"Cece, mau 20ribu kan?"
"Hah? Baik banget tiba-tiba," ucap lelaki yang dipanggil 'cece' dengan manjah oleh adiknya. Mereka berdua tatap-tatapan tiga menit sebelum mendadak (Name) lompat dari sofa dan teriak-teriak. "MAH! REO KERASUKAN!"
Reo memaksakan diri untuk gak menjambak rambut kakak tersayangnya, tapi gagal. "Heh! Dibaikin ngelunjak!" seru lelaki itu kesal, dia pun cak-cek-cak-cek dan memasang pout terimut yang bisa bikin saudara-saudaranya yang lain stroke karena geli. "Kukasih 20ribu. Tapi cium..."
Sambil mengusap kulit kepala yang sakit, (Name) menahan muntahan. "Jangan bikin video aneh-aneh," ucap lelaki yang sudah biasa melihat sewileran video serupa dengan situasi ini di FYP Tik*ok-nya. "Gak, gak mau konten!"
"Siapa yang konten, sih? Iih, suudzon, kata ustadz di pesantren kemaren dosa lo."
"Kita nonmus, blok-_- kamu ngapain ke pesantren?"
"Ya, ya? Cium, 20ribu, ya?" menolak penolakan, Reo terus mengulang-ulang pemaksaan yang ditutupi nada manja itu. (Name) yang mulai geli dan merinding akan perlakuan creepy yang sudah biasa itu pun akhirnya nyerah dan ngangguk tanpa headbang akibat takut sang adik mulai tantrum lagi, membuat senyuman (seram) manis muncul di wajah adik Reo.
Lelaki itu merayap mendekat, wajahnya berada tepat di hadapan (Name), mengunci tatapan mereka dan tidak membiarkan lelaki di bawahnya mengalihkan atensi dari sepasang mata tajam yang begitu mengintimidasi.
"Cium..." seiring rangkakan mendekatnya, adik lelaki dari (Name) itu mengistirahatkan kedua tangan di sisi kanan dan kiri tubuh (Name), tidak memberikan kelonggaran sedikitpun saat wajahnya dicondongkan untuk berbisik di sisi leher (Name). "... dimana?"
"Geli, woy! 20ribu, di pipi ajalah!" (Name) berusaha menahan rasa malunya demi 20ribu, lelaki ini bukan tidak ada harga diri hanya sedang mengidap cilok tanpa pemasukan saja.
Lagi-lagi pout penyebab setruk muncul di wajah Reo, jiwa-jiwa nawar turunan keluarga pun menguar darinya, "40ribu, deh?"
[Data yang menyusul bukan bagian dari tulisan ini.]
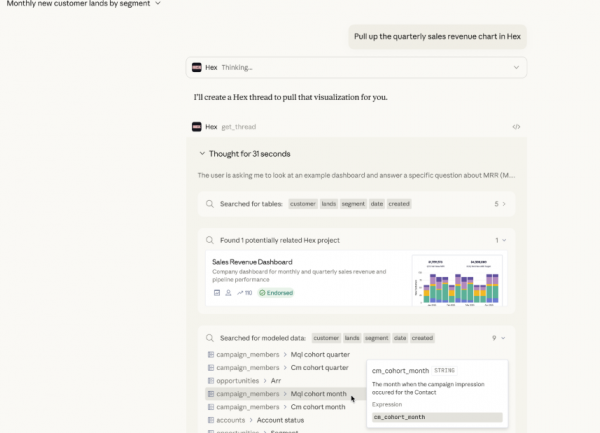Expand the Hex Thinking status bar

[516, 67]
"Pipi." penuh pendirian, (Name) membuang muka ke samping dan menyodokan pipinya saja.
"50!"
"Pipi ya pipi!"
Reo mendesah pelan, ia memelankan suara dengan rendah, "... seratus..."
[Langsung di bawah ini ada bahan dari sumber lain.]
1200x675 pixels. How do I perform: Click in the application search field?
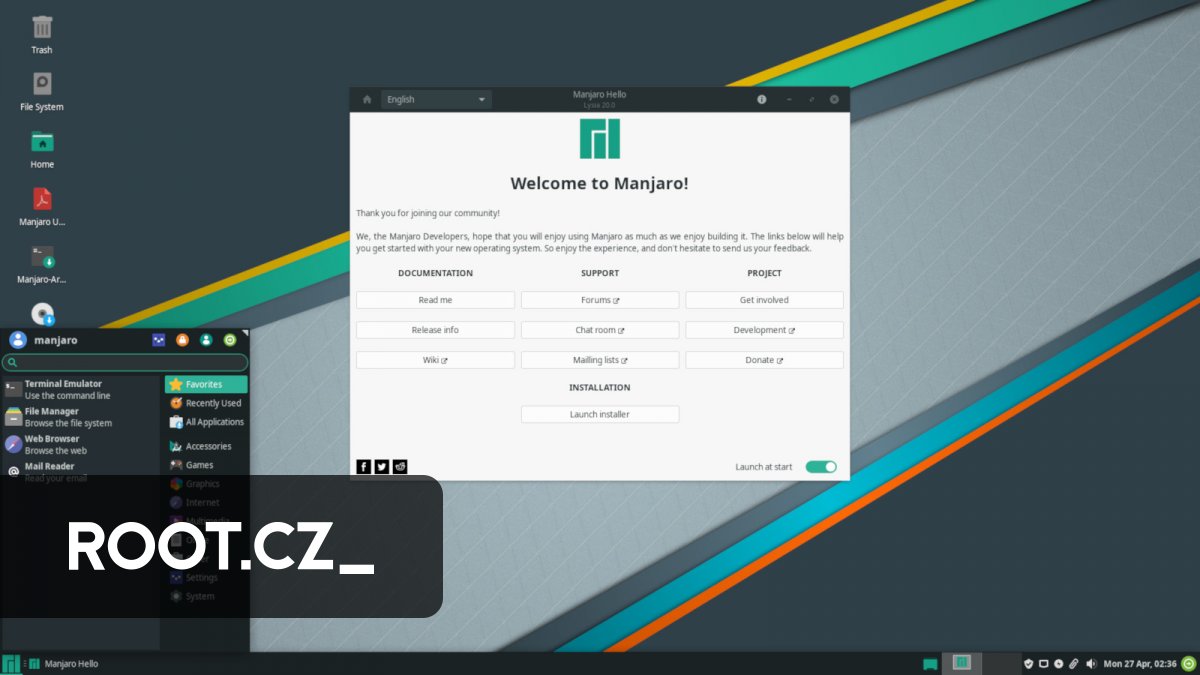[x=125, y=360]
Mata (Name) melebar karena kaget mendengar nominal pemasukan ciloknya hingga tanpa sadar membuang wajah ke arah sebaliknya dan menoleh pada Reo, hanya untuk sang lelaki yang lebih muda mempertemukan lembut bibir mereka. "... hnn—" keterkejutan (Name) tidak direspon, Reo terlalu tersibukan dengan memejamkan mata dan mendorong dirinya pada (Name).
Lima detik berlalu seiring dengan degupan keras jantung (Name), namun Reo tidak juga menarik dirinya. Bibir yang tadinya menekan (Name) dengan lembut membuka, melumat bibir dari sang kakak dengan lebih kuat, menekankan kuat bibir mereka berdua hingga memaksa (Name) mendongakan wajahnya.
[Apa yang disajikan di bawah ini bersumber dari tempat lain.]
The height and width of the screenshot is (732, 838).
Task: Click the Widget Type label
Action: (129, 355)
"Ah—R-Reo, hei—!" tubuh kedua sosok itu menempel begitu dekat dengan satu sama lain, lengan Reo mengambil inisiatif untuk memegang kedua sisi tubuh (Name), menahannya di tempat selagi lidahnya menjalar keluar untuk membasahi bagian dalam mulut yang telah basah dari (Name). "Hnggh... ahn—"
Jika bukan karena jedugan dan gedoran dari pintu rumah yang menandakan mereka tidak akan lagi hanya berdua di ruang tamu, Reo sudah akan menerkam sang kakak di sofa itu juga. Alih-alih, ia menarik diri dan memberikan jilatan terakhir di bibirnya sendiri dan bergumam, "Manis..."
Wajah (Name) yang sudah merah membiru dan mengungu, membuatnya sangat cocok ber-cosplay Than*s. "REO!"
Dengan senyuman (seram) yang manis, Reo melemparkan kartu kredit yang berkilau keemasan di bawah lampu rumah pada meja kopi di sebelah (Name). "Pin-nya ulangtahun Cece," ucap lelaki itu santai, sebelum lompat dari sofa dan ngilang gitu aja kayak jin. "Aku ada interview, dadah, Ce!"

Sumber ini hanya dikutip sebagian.